I love this woman! You took the words right out of my mouth!

Sejd
05-29-2009, 09:31 PM
You are right, beard shadow doesn't go away because you shave. I have done electrolysis for now over half a year, and it is fantastic. no more darkness in my face. I love it. About your hair. I have to tell you one thing. the biggest mistake most TG's make is to think that long hair makes them look feminine. WRONG. It is the hair style, not the length of your hair which will make you look female. I don't know how old you are, but my experience has been that it takes a long time to " Do it right" and to pass. Just take it easy, go slowly and enjoy every day with great gratitude.
hugs
Sejd

Suzy Harrison
05-29-2009, 10:15 PM
Hi Amanda

From my own experience I would say that the most important thing to do is get rid of the facial hair. When you do transition you don't want to have to worry about hiding a dark shadow and also worry about the re-growth later in the day.

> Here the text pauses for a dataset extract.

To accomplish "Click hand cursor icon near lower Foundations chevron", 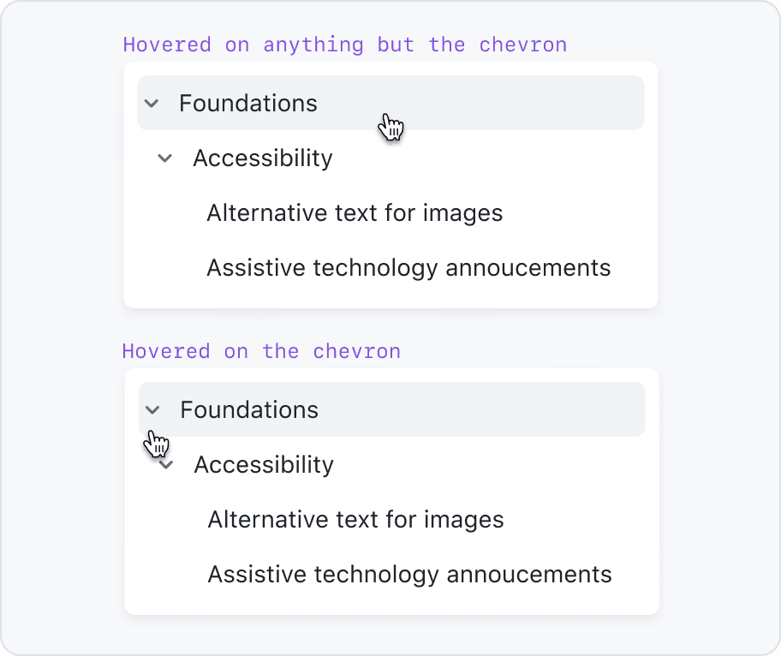I will 156,444.
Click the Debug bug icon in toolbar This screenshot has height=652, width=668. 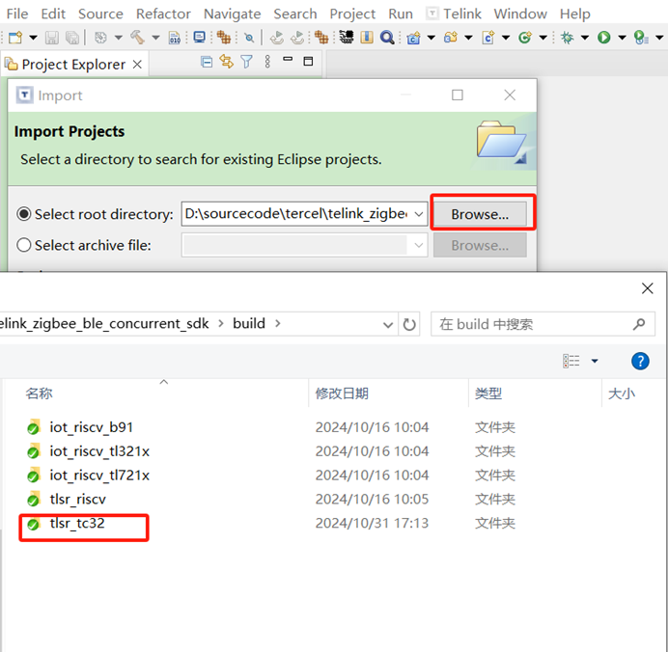568,38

As much as I love the hormones, I still think the hair removal was the biggest step forward in my confidence. Hormones will assist with the hair removal, but I think only after quite a long while of being on them and then only assist a little.

Also hair removal takes ages. I started laser removal nearly a year ago and have had 15 x 1 hour sessions so far. I'm clear of any dark shadows but now have started electrolysis to remove the blonde hairs. I think that will be 100 to 200 hours worth. A very long haul.

The cost of hair removal is high - but spread out over years. I was paying $250 for laser and now $80 for electolysis. It's painful on the face and in the pocket, but it's worth it.

This morning I just slipped some tinted moisturiser on, a little mascara and lipstick - and went out in public with no problems.

A year ago it would have taken me nearly 3 hours to carefully shave and cover my face with heaps of foundation and then overdo the make up to try to hide any male looks. This morning I spent 6 minutes. So it's worth it

Good luck

Suzy:love:

Kaitlyn Michele
05-30-2009, 12:28 PM
IMHO -- this is all about reducing your anxiety...you feel you are a woman and yet you've never enjoyed the feedback of being a woman....this is a terrible feeling but it doesnt always mean you must transitition

If you are near phoenix go see maria at arizona electrolysis...hair removal is a big deal both mentally and in real life...i've never met anyone better or faster at this part of it...i had zero electo done as of jan and most of my hair is now gone..they are also very knowlegeable and friendly in the phoenix tg community..

getting rid of the five oclock shadow is immensely satisfying....


as karen said...its a stark reality that you are the only one that can decide...putting up stumbling blocks is a sign that you need to take some more time to think about it..

You also need to find a way to start hormones...this will tell you alot about your self....do you care if your stiffies go away??? how you feel about yourself after a month of hormones is a great clue to your true inner feelings..

for some of us it becomes so bad that those blocks we've put up all our lives just disappear $$, family, acceptance...etc....it becomes a matter of survival...i personally beleive its your survival instinct kicking in........however if those problems u mentioned don't seem overwhelming to you now, you have time to experiment and wait....and your transition will be off to a bad start because it will be more about what you are giving up and less about what you are getting..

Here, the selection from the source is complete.